As long as the kraft faced side is down and you don't block any air vents.  I don't know the R value required for attics for your area but I had a house in Mass. and did just that.  Had 12" blown on top of the fiberglass.  Just make sure you don't want to get around up there after.  It's like crawling through snow.


----------



## aNYCdb (Nov 20, 2016)

beachguy005 said:


> As long as the kraft faced side is down and you don't block any air vents.  I don't know the R value required for attics for your area but I had a house in Mass. and did just that.  Had 12" blown on top of the fiberglass.  Just make sure you don't want to get around up there after.  It's like crawling through snow.

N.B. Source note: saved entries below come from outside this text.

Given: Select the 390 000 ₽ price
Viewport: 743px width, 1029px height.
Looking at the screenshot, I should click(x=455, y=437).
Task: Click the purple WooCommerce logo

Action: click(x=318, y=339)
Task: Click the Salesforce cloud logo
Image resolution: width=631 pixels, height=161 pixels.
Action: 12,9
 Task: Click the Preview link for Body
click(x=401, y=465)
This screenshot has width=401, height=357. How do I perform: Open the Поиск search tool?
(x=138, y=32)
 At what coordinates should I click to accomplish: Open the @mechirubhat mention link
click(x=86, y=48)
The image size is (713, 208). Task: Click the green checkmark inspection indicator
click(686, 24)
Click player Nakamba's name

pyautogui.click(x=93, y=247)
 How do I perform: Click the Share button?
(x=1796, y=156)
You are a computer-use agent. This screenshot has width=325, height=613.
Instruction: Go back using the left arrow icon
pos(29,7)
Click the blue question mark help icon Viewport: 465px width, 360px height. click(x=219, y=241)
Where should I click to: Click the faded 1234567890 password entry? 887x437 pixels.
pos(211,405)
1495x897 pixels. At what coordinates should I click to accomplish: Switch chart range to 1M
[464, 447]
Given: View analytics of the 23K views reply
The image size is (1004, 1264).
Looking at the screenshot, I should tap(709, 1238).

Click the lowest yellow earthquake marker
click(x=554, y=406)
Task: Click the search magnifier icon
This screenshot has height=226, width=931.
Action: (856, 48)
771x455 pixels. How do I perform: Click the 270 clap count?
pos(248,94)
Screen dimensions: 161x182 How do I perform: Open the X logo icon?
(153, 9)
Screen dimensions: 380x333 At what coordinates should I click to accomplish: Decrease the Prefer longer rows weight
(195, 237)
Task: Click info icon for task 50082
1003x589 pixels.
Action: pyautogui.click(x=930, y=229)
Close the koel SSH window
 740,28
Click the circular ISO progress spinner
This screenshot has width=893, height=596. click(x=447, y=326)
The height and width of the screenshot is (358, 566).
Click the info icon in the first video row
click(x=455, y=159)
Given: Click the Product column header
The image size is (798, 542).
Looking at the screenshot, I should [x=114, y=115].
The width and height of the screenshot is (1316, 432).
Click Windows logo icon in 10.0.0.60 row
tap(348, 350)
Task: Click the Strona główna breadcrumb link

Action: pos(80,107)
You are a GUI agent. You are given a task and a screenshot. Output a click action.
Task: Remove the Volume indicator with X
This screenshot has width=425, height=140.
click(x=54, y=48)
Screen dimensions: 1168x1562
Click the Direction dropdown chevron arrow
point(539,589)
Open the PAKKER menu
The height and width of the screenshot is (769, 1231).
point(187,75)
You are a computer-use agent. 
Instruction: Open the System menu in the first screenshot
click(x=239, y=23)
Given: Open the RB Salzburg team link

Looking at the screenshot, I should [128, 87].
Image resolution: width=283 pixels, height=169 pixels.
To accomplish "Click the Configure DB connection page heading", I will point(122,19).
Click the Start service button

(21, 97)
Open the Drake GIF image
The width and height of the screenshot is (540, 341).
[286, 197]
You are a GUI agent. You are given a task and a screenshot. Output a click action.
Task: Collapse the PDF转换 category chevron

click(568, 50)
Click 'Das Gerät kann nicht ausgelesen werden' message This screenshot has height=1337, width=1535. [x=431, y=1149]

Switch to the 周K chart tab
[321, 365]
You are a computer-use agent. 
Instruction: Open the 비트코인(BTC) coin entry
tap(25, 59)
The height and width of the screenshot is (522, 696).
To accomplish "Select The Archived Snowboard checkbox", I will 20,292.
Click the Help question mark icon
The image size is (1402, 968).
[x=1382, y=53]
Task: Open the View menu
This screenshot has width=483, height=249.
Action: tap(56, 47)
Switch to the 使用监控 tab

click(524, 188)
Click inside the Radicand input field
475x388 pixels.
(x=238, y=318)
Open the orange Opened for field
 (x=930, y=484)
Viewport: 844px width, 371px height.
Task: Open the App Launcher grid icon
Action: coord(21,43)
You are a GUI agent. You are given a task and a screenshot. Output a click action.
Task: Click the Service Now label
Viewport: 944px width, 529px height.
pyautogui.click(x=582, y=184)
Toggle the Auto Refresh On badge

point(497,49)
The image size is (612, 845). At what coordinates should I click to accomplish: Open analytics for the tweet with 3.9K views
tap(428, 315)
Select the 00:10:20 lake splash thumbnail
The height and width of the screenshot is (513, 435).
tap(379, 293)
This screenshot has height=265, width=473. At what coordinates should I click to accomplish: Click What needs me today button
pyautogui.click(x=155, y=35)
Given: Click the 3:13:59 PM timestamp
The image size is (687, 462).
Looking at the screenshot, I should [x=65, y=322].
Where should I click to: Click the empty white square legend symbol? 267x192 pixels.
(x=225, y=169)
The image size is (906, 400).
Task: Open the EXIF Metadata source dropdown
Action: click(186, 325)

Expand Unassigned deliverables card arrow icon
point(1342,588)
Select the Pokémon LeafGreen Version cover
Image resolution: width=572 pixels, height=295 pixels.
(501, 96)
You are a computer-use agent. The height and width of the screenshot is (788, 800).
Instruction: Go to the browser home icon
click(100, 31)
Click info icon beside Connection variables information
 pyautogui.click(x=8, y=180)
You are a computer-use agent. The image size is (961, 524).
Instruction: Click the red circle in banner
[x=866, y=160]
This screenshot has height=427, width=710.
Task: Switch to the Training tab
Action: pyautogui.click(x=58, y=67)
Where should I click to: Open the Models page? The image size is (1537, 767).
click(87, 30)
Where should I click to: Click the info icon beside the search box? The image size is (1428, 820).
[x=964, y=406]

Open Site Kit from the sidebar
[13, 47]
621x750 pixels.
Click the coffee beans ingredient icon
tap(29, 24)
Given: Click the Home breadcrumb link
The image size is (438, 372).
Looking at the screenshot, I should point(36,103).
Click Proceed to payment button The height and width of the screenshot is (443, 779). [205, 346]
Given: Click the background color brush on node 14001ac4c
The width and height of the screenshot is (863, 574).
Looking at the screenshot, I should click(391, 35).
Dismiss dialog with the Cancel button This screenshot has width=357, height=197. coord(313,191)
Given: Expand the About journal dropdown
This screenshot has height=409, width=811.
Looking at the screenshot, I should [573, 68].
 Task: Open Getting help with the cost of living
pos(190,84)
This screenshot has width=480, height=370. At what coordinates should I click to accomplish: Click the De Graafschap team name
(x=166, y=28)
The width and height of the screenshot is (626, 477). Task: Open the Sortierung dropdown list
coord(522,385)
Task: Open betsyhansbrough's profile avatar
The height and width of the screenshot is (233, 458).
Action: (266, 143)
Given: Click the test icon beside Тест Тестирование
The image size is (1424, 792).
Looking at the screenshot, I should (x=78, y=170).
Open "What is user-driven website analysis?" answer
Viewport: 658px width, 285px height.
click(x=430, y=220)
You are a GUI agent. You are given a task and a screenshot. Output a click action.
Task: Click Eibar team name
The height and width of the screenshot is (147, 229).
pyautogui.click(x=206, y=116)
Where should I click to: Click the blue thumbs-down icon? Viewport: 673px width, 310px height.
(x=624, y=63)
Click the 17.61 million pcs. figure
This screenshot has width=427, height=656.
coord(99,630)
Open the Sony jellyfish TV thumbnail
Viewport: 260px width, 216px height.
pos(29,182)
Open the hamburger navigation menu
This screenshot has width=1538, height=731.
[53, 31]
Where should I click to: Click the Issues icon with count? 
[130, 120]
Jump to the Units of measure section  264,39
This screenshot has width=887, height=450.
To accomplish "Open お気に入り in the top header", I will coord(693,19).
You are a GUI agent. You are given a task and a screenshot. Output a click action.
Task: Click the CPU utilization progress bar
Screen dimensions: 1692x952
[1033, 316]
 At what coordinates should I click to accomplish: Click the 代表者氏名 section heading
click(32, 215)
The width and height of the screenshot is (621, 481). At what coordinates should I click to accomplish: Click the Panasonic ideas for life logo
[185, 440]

Thanks for the confirmation. Unfortunately due to the slope of various roof lines it isn't even normally accessible (I'm going to add an access hatch) so not being able to crawl around isn't going to be a problem.


----------



## Snoonyb (Dec 21, 2016)

Another alternative is unfaced batts, a little more labor intensive, but better control.


----------



## Gary (Dec 21, 2016)

The upside to the blown in on top of the existing, is the blown in will fill in all the little crevasses and gaps where the fiberglass insulation may not be fitting tight to the ceiling joists. Sort of like giving it a seal coat.


----------



## nealtw (Dec 21, 2016)

All good as long as the venting is maintained. I think this is to answer a deleted post.


----------



## havasu (Dec 21, 2016)

... and don't forget that if you have ceiling (can) lights, make sure to use sheet metal tubing to protect them if they are not IC rated recessed can lights.


----------